● What you are asked to do
Range to repeat from the listing below: the line containing "Task: Click the Sleepyhead song title" down to the line containing "Task: Retweet the 15h family of apps tweet", both included. Copy it exactly, pictures excluded, and add nothing else.

● Record excerpts
=== Section Start ===
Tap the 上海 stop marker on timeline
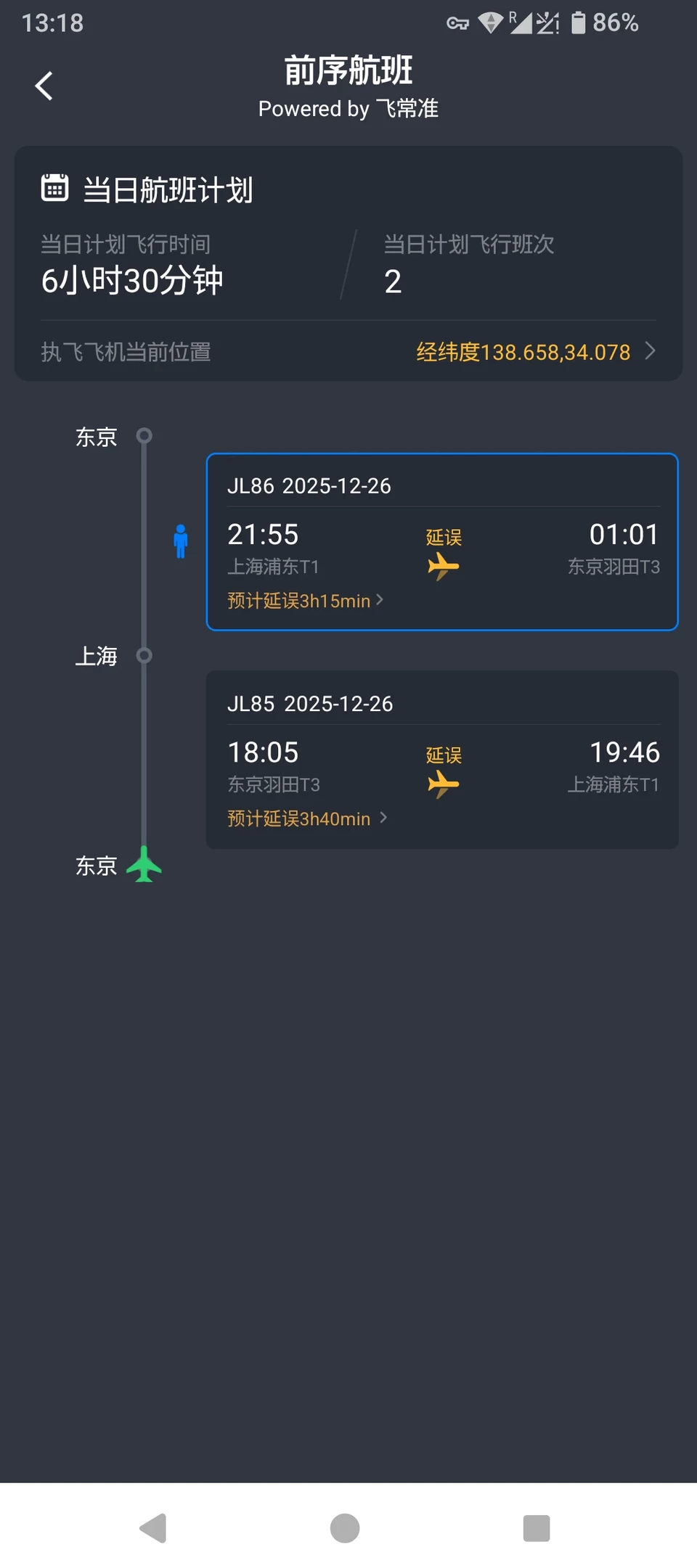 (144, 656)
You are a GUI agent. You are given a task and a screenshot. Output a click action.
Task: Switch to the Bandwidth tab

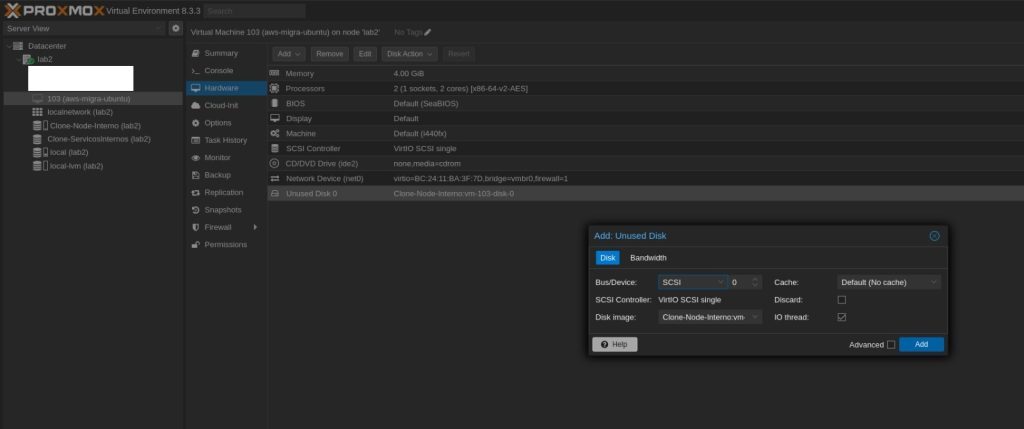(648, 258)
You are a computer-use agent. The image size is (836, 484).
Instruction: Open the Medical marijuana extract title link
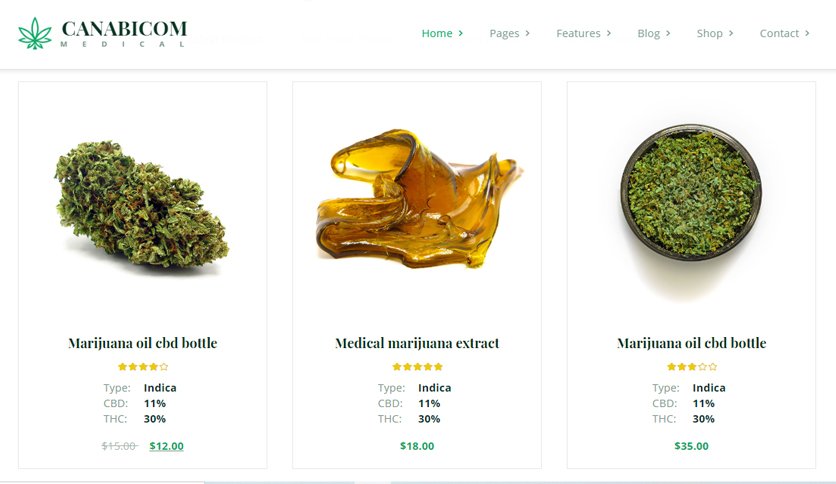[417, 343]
=== Section End ===
=== Section Start ===
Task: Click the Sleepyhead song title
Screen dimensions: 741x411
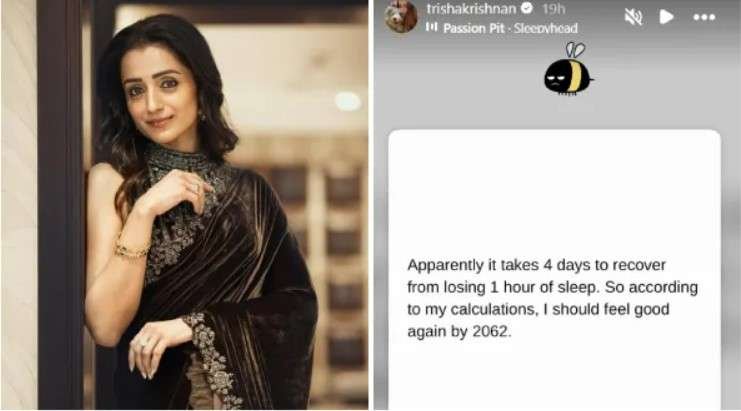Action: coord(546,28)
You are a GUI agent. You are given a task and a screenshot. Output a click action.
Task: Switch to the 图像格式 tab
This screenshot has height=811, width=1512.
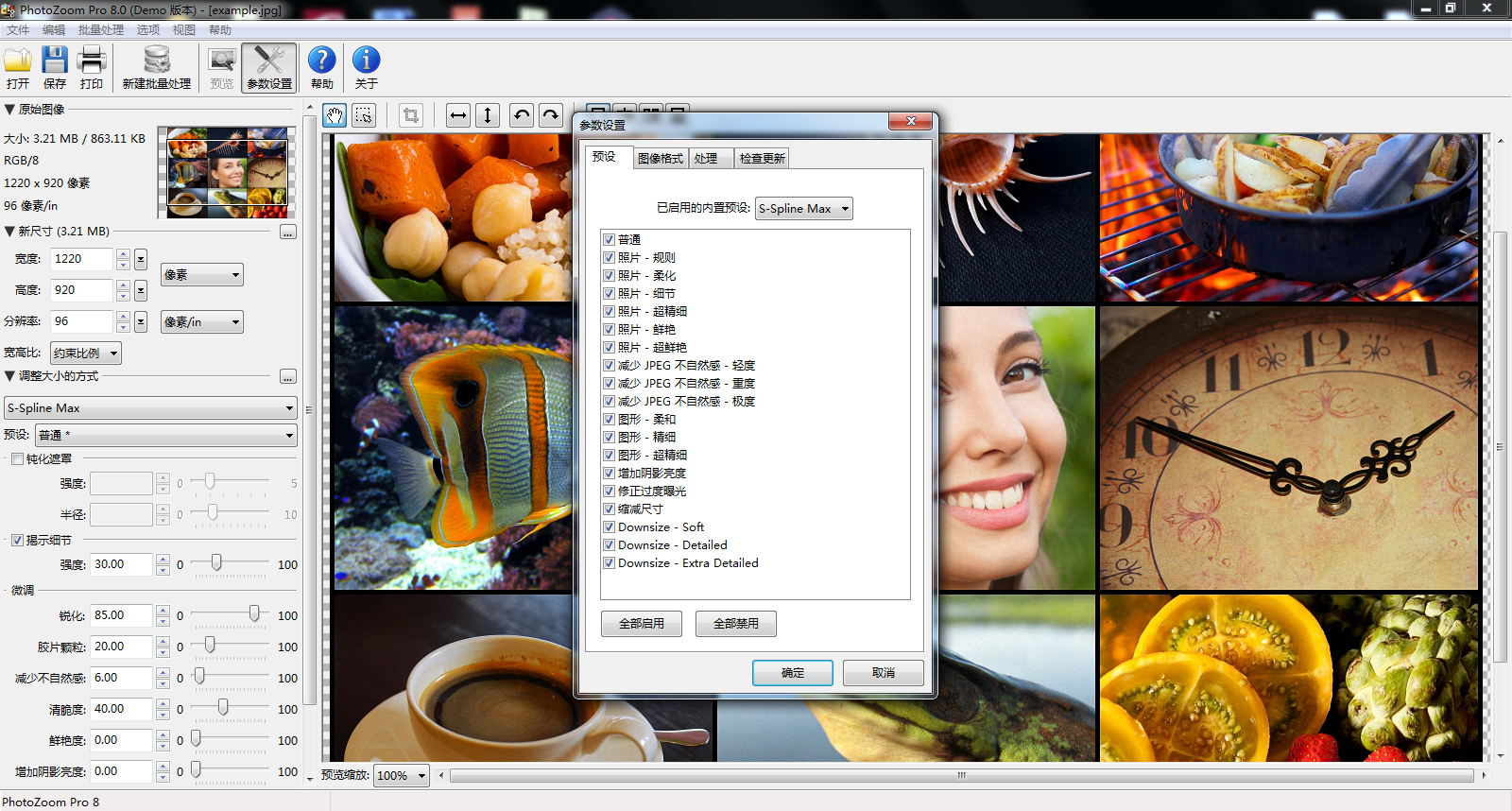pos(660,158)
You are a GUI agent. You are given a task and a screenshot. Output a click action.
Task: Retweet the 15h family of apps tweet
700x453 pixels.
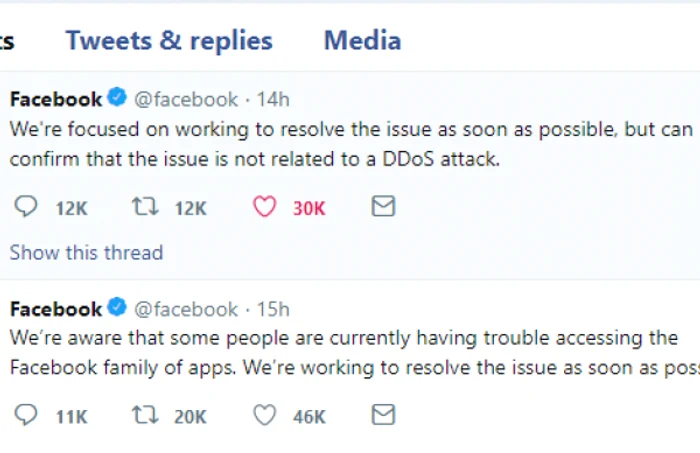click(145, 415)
=== Section End ===
=== Section Start ===
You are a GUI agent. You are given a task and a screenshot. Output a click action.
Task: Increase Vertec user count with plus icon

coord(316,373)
=== Section End ===
● Output
Task: Click the Sleepyhead song title
Screen dimensions: 741x411
Action: coord(546,28)
You are a GUI agent. You are given a task and a screenshot. Output a click action.
Task: Switch to the 图像格式 tab
This screenshot has height=811, width=1512.
pos(660,158)
You are a GUI agent. You are given a task and a screenshot. Output a click action.
Task: Retweet the 15h family of apps tweet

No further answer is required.